La esperanza, emoción política fundamental, solo puede desplegar su potencial si se sostiene en un horizonte compartido y en un relato de futuro que no se reduzca a la administración del presente; la compasión, sin estructuras de reconocimiento y redistribución, corre el riesgo de convertirse en espectáculo; incluso el enojo contra la injusticia puede convertirse en energía transformadora si encuentra canales de organización colectiva.
Gobernar con afectos no significa manipularlos; significa comprender su centralidad, reconocer que toda acción política genera una atmósfera emocional, que la confianza el miedo el orgullo o la vergüenza forman parte del repertorio con el que se construyen las relaciones entre Estado y sociedad. La pregunta que debemos hacernos no es si debemos sentir en política sino cómo, para qué y con qué propósito común.
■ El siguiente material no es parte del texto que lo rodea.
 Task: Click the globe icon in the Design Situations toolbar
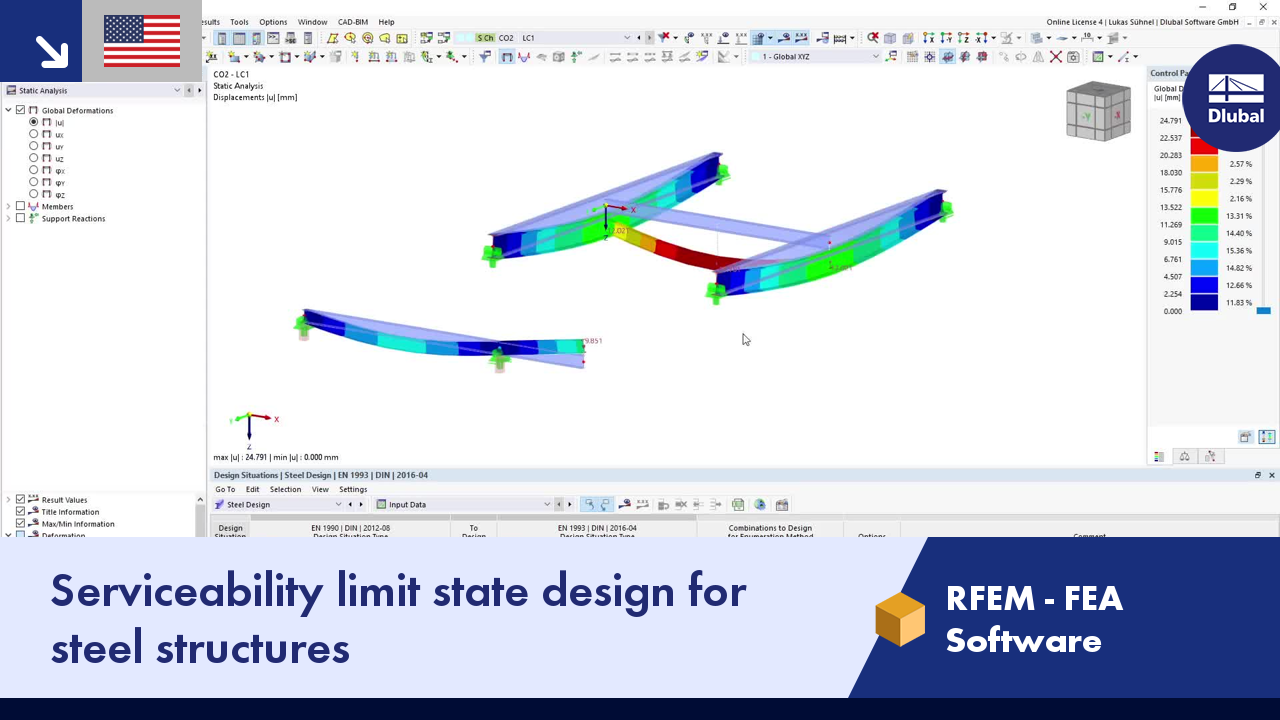tap(760, 504)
La democracia solo sobrevivirá si aprende a habitar esta dimensión afectiva sin cederla a la lógica del mercado o del oportunismo comunicacional porque si el miedo paraliza y el odio destruye, solo una esperanza crítica concreta y compartida podrá sostener el deseo de convivir políticamente.
Referencias
Ahmed, S. (2004). The cultural politics of emotion. Edinburgh University Press.
Davies, W. (2018). Nervous States: Democracy and the Decline of Reason. W. W. Norton.
Morozov, E. (2013). To Save Everything, Click Here: The Folly of Technological Solutionism. PublicAffairs.
Nussbaum, M. C. (2001). Upheavals of Thought: The Intelligence of Emotions. Cambridge University Press.